Even with the virus-inspired rise in anti-Asian violence, was it possible JACL had done too good of a job of breaking down societal and legal barriers that kept previous generations of Japanese Americans and Asian Americans from enjoying all the rights, responsibilities and privileges that came with U.S. citizenship?
That notion didn’t fly, either.
One observer thought that it was possible that the organization had veered “a little too far left” with some of its positions, possibly turning off those members who were more middle of the road.
There was also the observation that Moy had in his four years failed as national president to use his bully pulpit, via vehicles such as this newspaper, to communicate to the membership what was he was doing to steer the organization during the rise in anti-Asian violence and the challenges the organization faced during a global pandemic.
Now, it must be said that desiring to be the elected leader of JACL — or any such organization — requires many things. Although it can be a thankless task at times, serving as JACL national president can truly be like a second job in terms of time and energy required — but minus a paycheck.
Also, one needs to be at the right place in life where kids and career aren’t paramount concerns. Furthermore, a healthy (emphasis on healthy!) ego is required, as well as a grounding in reality that one has the right stuff to be that leader.
Many of the problems facing JACL in 2022 are the same ones that confronted JACL of yesteryear: declining membership, relevance, fiscal woes.

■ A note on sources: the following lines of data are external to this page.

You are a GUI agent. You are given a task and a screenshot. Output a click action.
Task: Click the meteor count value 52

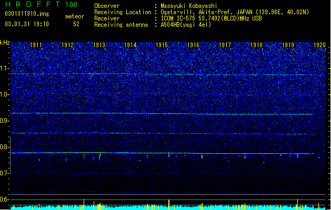coord(76,24)
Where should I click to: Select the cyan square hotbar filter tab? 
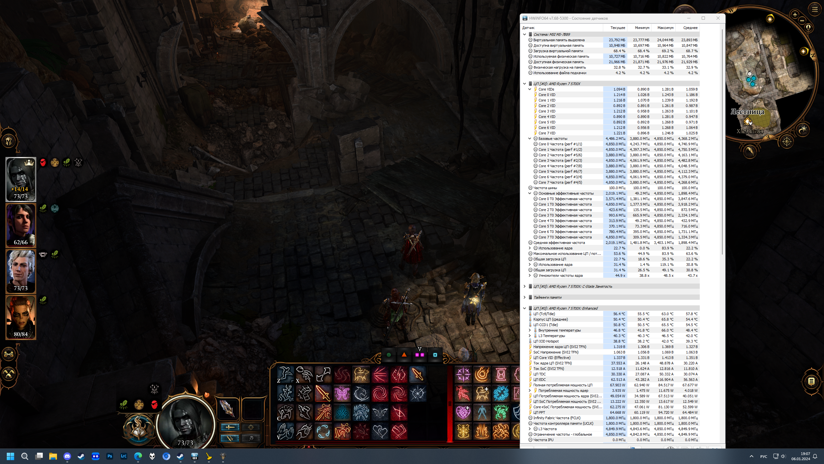point(435,355)
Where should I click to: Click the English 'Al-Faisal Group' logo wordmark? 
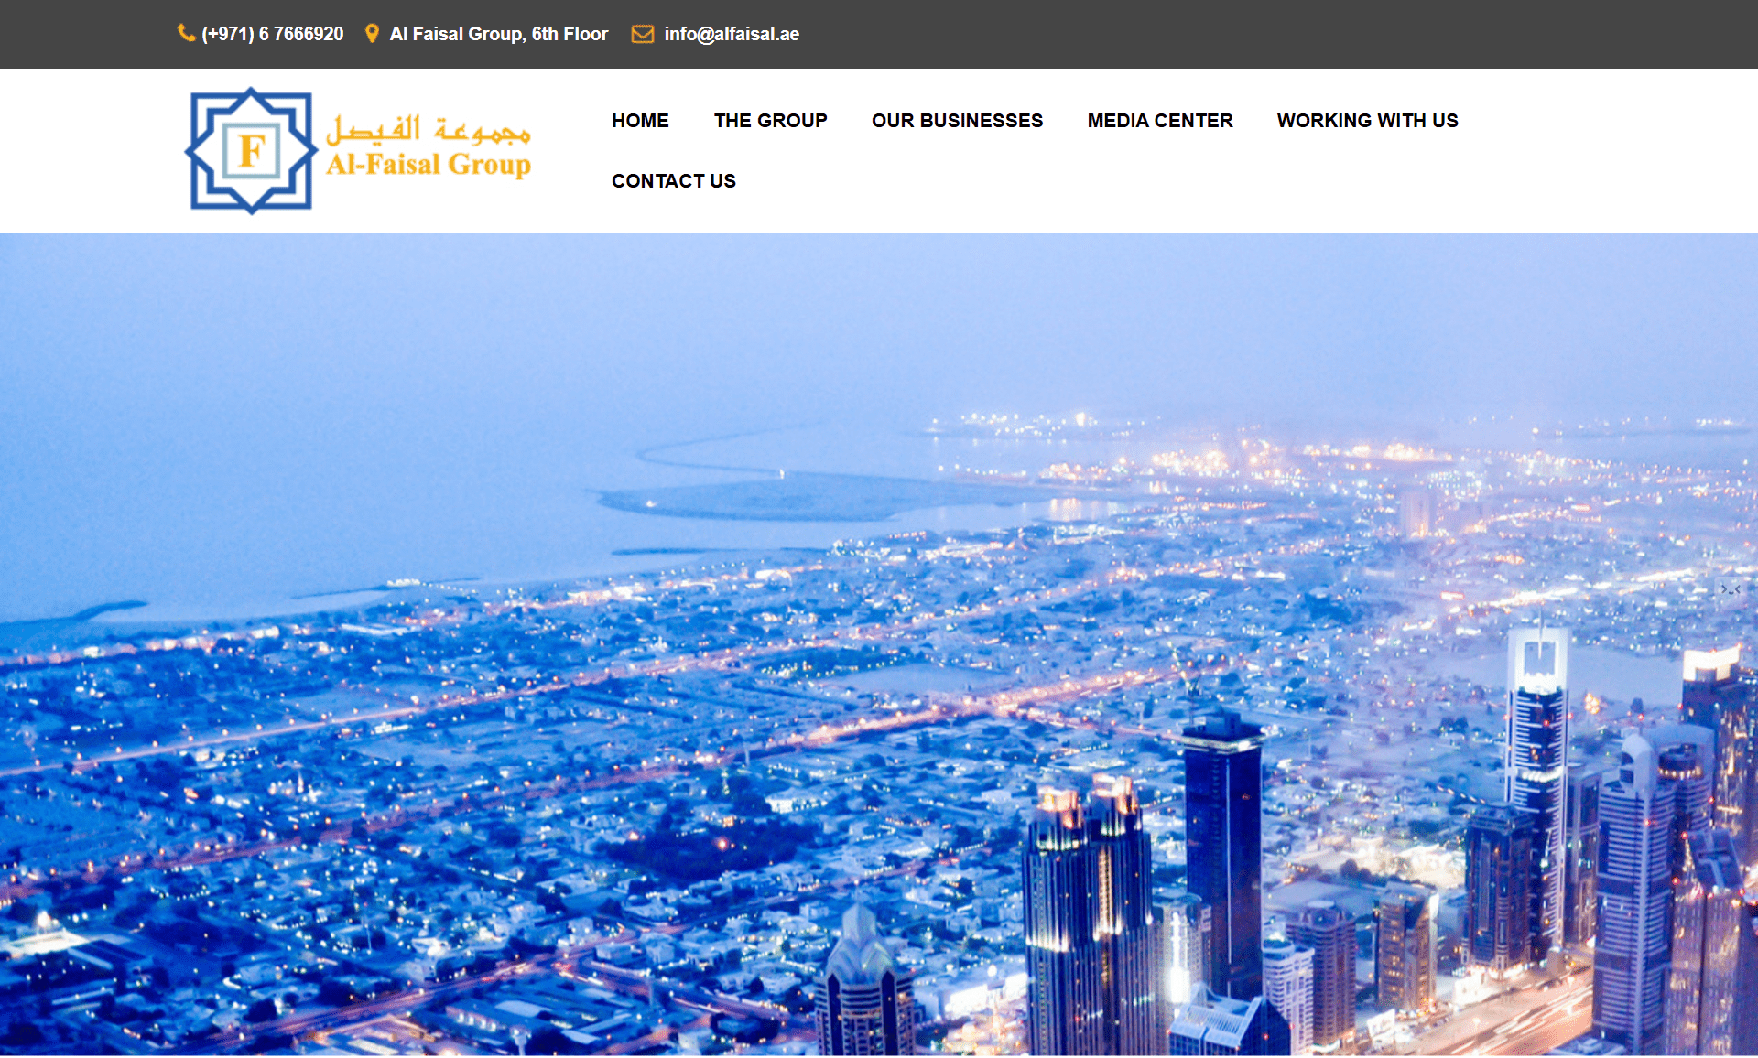[429, 166]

But JACL also offers avenues to getting real-world leadership experience, not to mention educational and career opportunities. JACL, as one of the few organizations to take on the federal government on civil and constitutional rights and win, also has something to offer with regard to the long-simmering issue of reparations for slavery.
In other words, it’s not over yet for JACL, which was fortunate that Oda, as someone with experience and institutional knowledge, was able to step into the breach.
The answer to the question of whether dearth of candidates for JACL national president at a JACL National Convention — the theme for which, unironically, was “Strengthening Our Community Through Action” — was an anomaly or the new normal will be answered in 2024, when we find out at that event’s Sayonara Banquet whether the “sayonara” is figurative or literal.